Classical music generation using Sequential Deep learning Model.
Objectives:
The early 18th century evidenced the rise of classical piano music with a lot of legendary musicians like Beethoven. But with his demise, his creative intelligence is no more available. The prodigy who created master pieces like Moonlight Sonata and Fur Elise is no more creating any such master pieces. But fortunately, we have all his past records. Every great beauty in the nature has certain pattern in it and so does the thought process of a brilliant composer. So with enough data we can recognise the pattern of the composing methods of Beethoven and reproduce music like him.
Music Literature:
We are using the MIDI format of the music. It is basically a way of representing music in it’s most basic form. MIDI stands for Musical Instrument Digital Interface. It is commonly used as a standard to communicate between instruments by various manufacturers. When music is quantised it gives up Notes. Combination of notes make chords. And pattern of notes and chords make melodies. There are total 12 notes, i.e., A, A#, B, C, C#, D, D#, E, F, F#, G, G#. They are distributed over different octaves making total 128 unique frequencies of sound. So, basically we can use this info to train a model over 128 classes.
Dataset :
The dataset consists of MIDI of 157 Classical pieces by Beethoven. Each classical piece can have multiple tracks, each track with hundreds and thousands of messages. The messages basically look like this. note_off channel=0 note=65 velocity=100 time=96 The above message says the note number 65 of channel 0 has been released with velocity 100 after at time 96. “note_on” means a note is being pressed and “note_off” means a note is being released. So before a “note_off” there has to be it’s respective “note_on”.
Data Processing :
The messages can’t be fed into the model directly so we have to extract the notes out of it and make an array of notes. That will work as our vector to feed into the sequential model. The predicted output will also be an array of notes, and now we have to convert back the note to stream format. We will use music21 to convert it back to MIDI and then a MIDI to WAV converter afterwards to play it in code. We will generally use Melody-RNN’s Encoder and Decoder Concept to process and de-process the data.
Model Development :
In this generation we are going to use the simple LSTM cells with Embedding layers. The LSTM cells are used to preserve the long-term dependencies. The embedding layer would have the vocabulary size as 130. The last dense cell hence has 130 classes to predict.

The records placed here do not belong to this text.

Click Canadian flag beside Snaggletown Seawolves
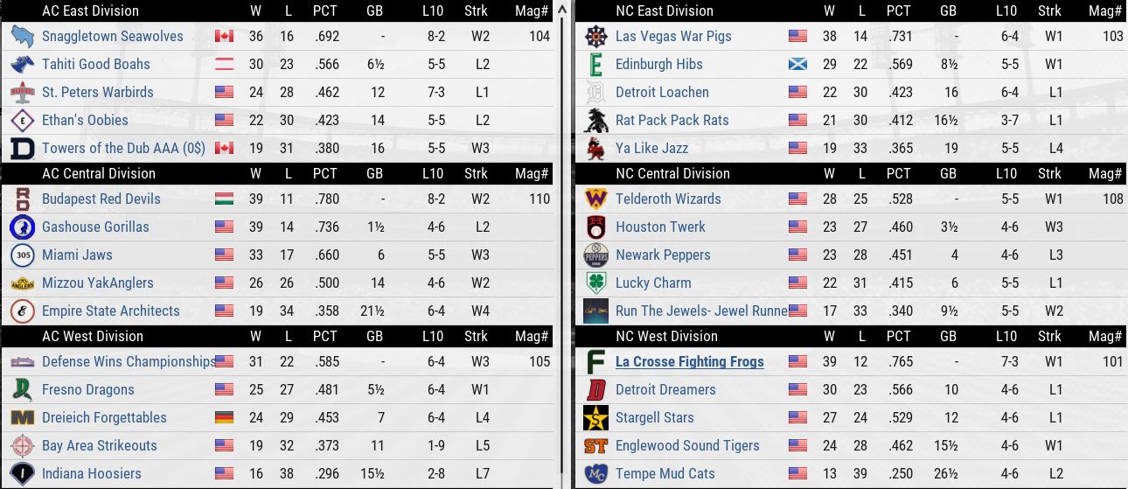The image size is (1128, 489). tap(224, 37)
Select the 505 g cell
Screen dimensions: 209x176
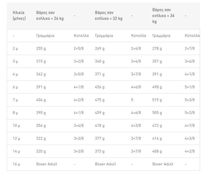coord(157,113)
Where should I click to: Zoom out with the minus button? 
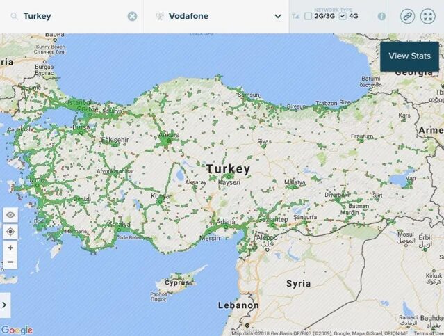point(10,262)
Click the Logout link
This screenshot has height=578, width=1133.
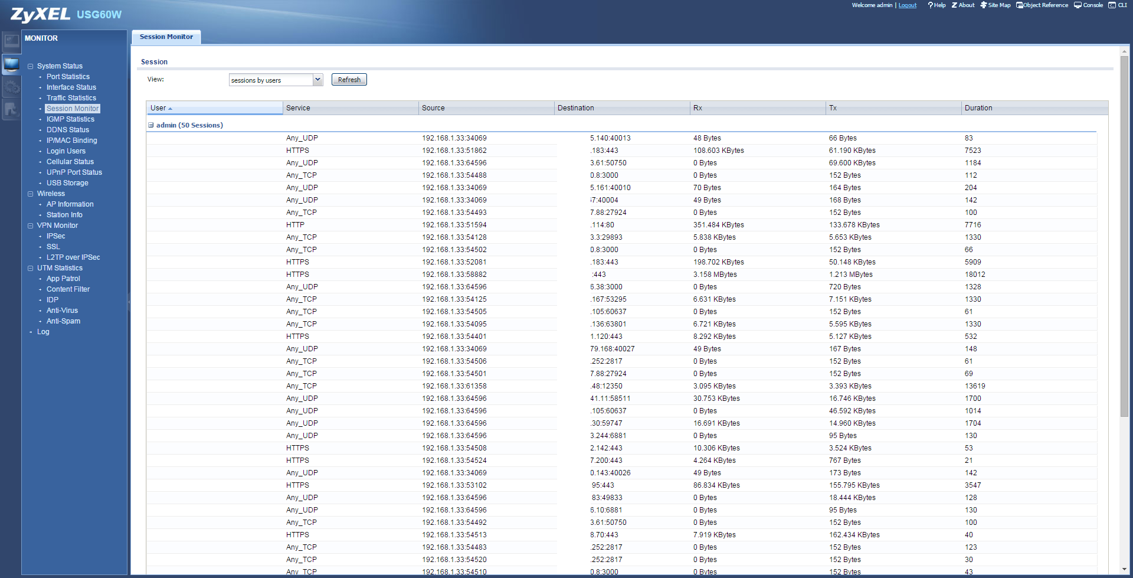click(908, 5)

The classes are distributed as given below. 0-127 : All the notes 128 : note off 129 : skip a note Total = 130 classes
The model architecture is as shown below.
Results And Analysis :
The tunes obtained are still raw. The notes mimic Beethoven but don’t feel like him. It certainly adapted the melodic repetition of Beethoven but could not create patterns that would sound great.
Future Work :
The model architecture can be changed. The way we process only the notes can be changed to adapt more data into the model. The model might be taught to predict not only notes rather some additional facts to smoothen the predicted music. The MIDI to WAV conversion can be better keeping the conversion lossless.